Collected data
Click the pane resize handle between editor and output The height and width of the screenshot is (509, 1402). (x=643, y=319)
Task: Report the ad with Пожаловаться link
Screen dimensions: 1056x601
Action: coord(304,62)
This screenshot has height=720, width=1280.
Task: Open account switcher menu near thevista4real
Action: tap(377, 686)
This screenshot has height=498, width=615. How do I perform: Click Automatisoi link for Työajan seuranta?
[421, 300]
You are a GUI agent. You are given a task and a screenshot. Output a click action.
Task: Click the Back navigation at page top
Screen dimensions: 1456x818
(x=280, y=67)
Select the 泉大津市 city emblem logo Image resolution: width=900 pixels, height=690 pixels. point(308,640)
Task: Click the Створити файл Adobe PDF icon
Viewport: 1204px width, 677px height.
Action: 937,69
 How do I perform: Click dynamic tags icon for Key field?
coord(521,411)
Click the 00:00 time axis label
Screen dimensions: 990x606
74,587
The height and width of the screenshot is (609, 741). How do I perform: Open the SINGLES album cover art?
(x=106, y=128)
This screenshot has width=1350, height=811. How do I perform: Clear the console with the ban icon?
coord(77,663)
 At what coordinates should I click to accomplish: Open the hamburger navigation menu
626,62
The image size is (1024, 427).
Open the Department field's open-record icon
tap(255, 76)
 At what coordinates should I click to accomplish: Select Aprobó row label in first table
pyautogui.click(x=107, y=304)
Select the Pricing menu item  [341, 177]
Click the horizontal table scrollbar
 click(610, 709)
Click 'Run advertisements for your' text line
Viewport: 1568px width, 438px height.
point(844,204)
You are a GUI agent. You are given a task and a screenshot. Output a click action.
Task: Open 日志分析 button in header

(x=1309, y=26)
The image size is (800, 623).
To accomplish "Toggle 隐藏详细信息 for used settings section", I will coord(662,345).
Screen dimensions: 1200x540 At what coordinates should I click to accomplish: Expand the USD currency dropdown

== Required work ==
Go through the records and set every one down exactly.

== Solution ==
Click the pane resize handle between editor and output The height and width of the screenshot is (509, 1402). (x=643, y=319)
Task: Report the ad with Пожаловаться link
Screen dimensions: 1056x601
Action: coord(304,62)
This screenshot has height=720, width=1280.
Task: Open account switcher menu near thevista4real
Action: tap(377, 686)
This screenshot has height=498, width=615. How do I perform: Click Automatisoi link for Työajan seuranta?
[421, 300]
You are a GUI agent. You are given a task and a screenshot. Output a click action.
Task: Click the Back navigation at page top
Screen dimensions: 1456x818
(x=280, y=67)
Select the 泉大津市 city emblem logo Image resolution: width=900 pixels, height=690 pixels. point(308,640)
Task: Click the Створити файл Adobe PDF icon
Viewport: 1204px width, 677px height.
Action: 937,69
 How do I perform: Click dynamic tags icon for Key field?
coord(521,411)
Click the 00:00 time axis label
Screen dimensions: 990x606
74,587
The height and width of the screenshot is (609, 741). How do I perform: Open the SINGLES album cover art?
(x=106, y=128)
This screenshot has width=1350, height=811. How do I perform: Clear the console with the ban icon?
coord(77,663)
 At what coordinates should I click to accomplish: Open the hamburger navigation menu
626,62
The image size is (1024, 427).
Open the Department field's open-record icon
tap(255, 76)
 At what coordinates should I click to accomplish: Select Aprobó row label in first table
pyautogui.click(x=107, y=304)
Select the Pricing menu item  [341, 177]
Click the horizontal table scrollbar
 click(610, 709)
Click 'Run advertisements for your' text line
Viewport: 1568px width, 438px height.
point(844,204)
You are a GUI agent. You are given a task and a screenshot. Output a click action.
Task: Open 日志分析 button in header

(x=1309, y=26)
The image size is (800, 623).
To accomplish "Toggle 隐藏详细信息 for used settings section", I will coord(662,345).
Screen dimensions: 1200x540 At what coordinates should I click to accomplish: Expand the USD currency dropdown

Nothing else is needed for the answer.